As competition increased, search marketers looked for ways to optimize their campaigns. In fact, “optimization” became a giant buzzword in PPC. Looking back, I have noticed five distinct cycles in PPC optimization, each with an increasing degree of difficulty. As you read through these five below, ask yourself where you think you currently are — and where you’d like to be.
This initial optimization tactic was focused on the breadth of your keyword list. It was relatively easy because everything was new. Keywords were cheap! When pay-per-click was introduced, quality, decent-volume keywords could be purchased for five cents or less. Even five years later, a search marketer who bid more than a few dollars on a click would be laughed at.
With bid prices so low, search marketers were happy to experiment with the new channel. It was a learning environment, and competition remained low for years. Gains in revenue were tremendous as a result.
In 2011, Google reached approximately one million businesses advertising on its site. Bid prices followed the rise in competition, especially for the deep-pocket spenders. In 2011, the most expensive CPCs were paid by insurance companies. In 2015, law firms took the title, as certain clicks related to the health condition mesothelioma were priced at more than $1,000.
After building an exhaustive keyword list, marketers focused on their performance analytics for PPC optimization. They studied CTRs, conversion rates, CPCs and anything else they could monitor, then tweaked their strategies ever so subtly.
Google acquired Urchin Software Corp. in 2005 in response to advertisers’ increasing need for detailed performance data. Entire analytics departments were founded to process the huge volumes of click and spend data and find the next opportunity for optimization. As budgets increased, marketing executives started demanding more ROI and ROAS focus and wanted to see better attribution between click and sale.
The addition of advanced analytics enabled PPC gains to remain considerable.
After analytics, advances in technology made it easier to automate many of the huge data chores associated with optimization. In particular, the automation of bids let advertisers change their costs in real time to reflect changes in product costs or consumer demand.
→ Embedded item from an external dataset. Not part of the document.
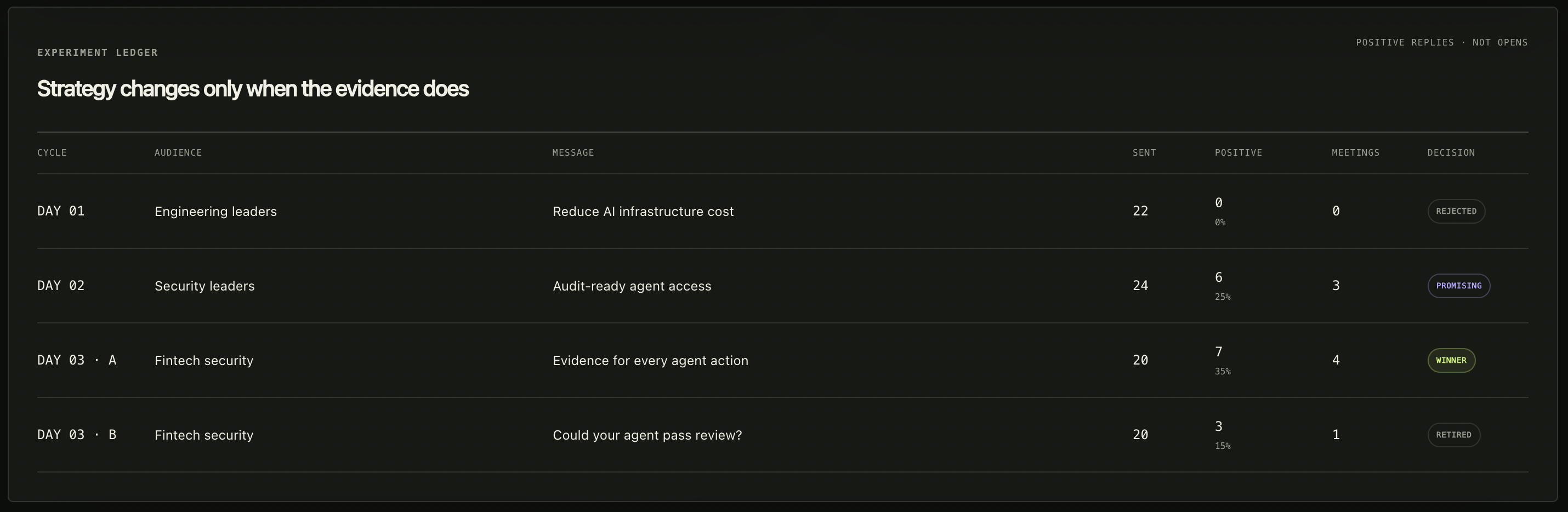The width and height of the screenshot is (1568, 512).
Task: Click the REJECTED decision badge
Action: pos(1456,211)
Millions of PPC bids could be controlled by bid automation systems, and the quality of the data inputs (the analytics) became even more vital to PPC optimization. This new technology helped usher in the next cycle in PPC optimization.
After gains from analytics and automation were exhausted, the seasoned marketer took an even closer look at their campaigns for available refinements in performance.
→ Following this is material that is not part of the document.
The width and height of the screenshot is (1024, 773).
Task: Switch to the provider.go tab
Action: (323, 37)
Engines were constantly rolling out new optimization features for advertisers, and the popular ones were negative match, search queries and other cost analysis tools. They used these to prune out the big cost drivers that didn’t deliver the performance. Another huge leap of gains happened in cost optimization.
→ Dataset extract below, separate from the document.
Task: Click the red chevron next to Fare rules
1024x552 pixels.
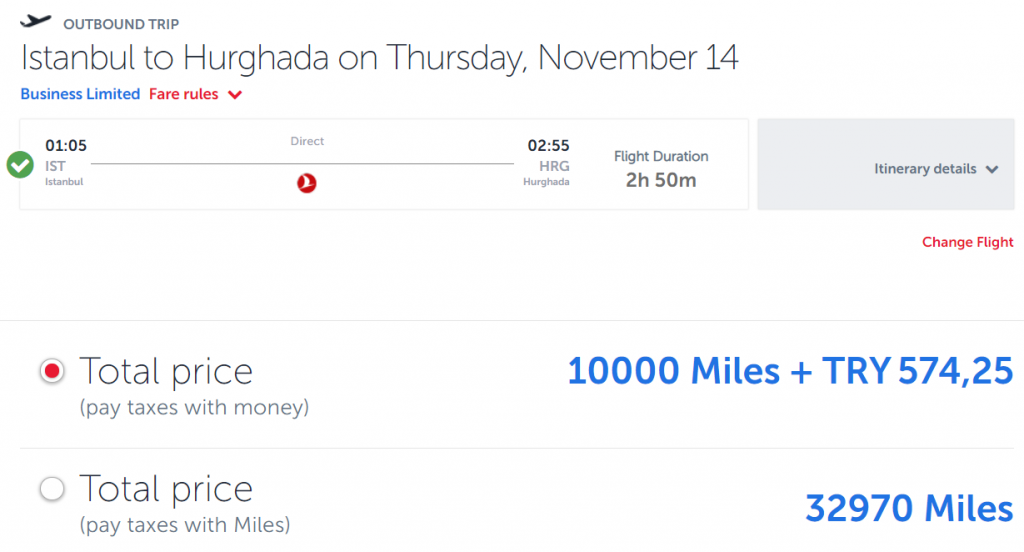Action: point(235,95)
The most recent cycle in PPC optimization occurred when marketers optimized their campaigns against the new arena of Quality Scores and search engine mandates for relevance.
The engines value greater relevancy at all costs and have rewarded those marketers that complied with cheaper CPCs.
Fast forward to the present day, and marketers are looking for the next tool or technique to generate large gains from PPC performance. This series will introduce the notion that brand bidding is the next cycle in PPC optimization.
The brand bidding genie is out of the bottle, and you now know the secret to driving meaningful PPC growth in 2016. I hope you’ll stay along for the ride as we dive deeper into the huge revenue potential offered by a successful brand bidding strategy.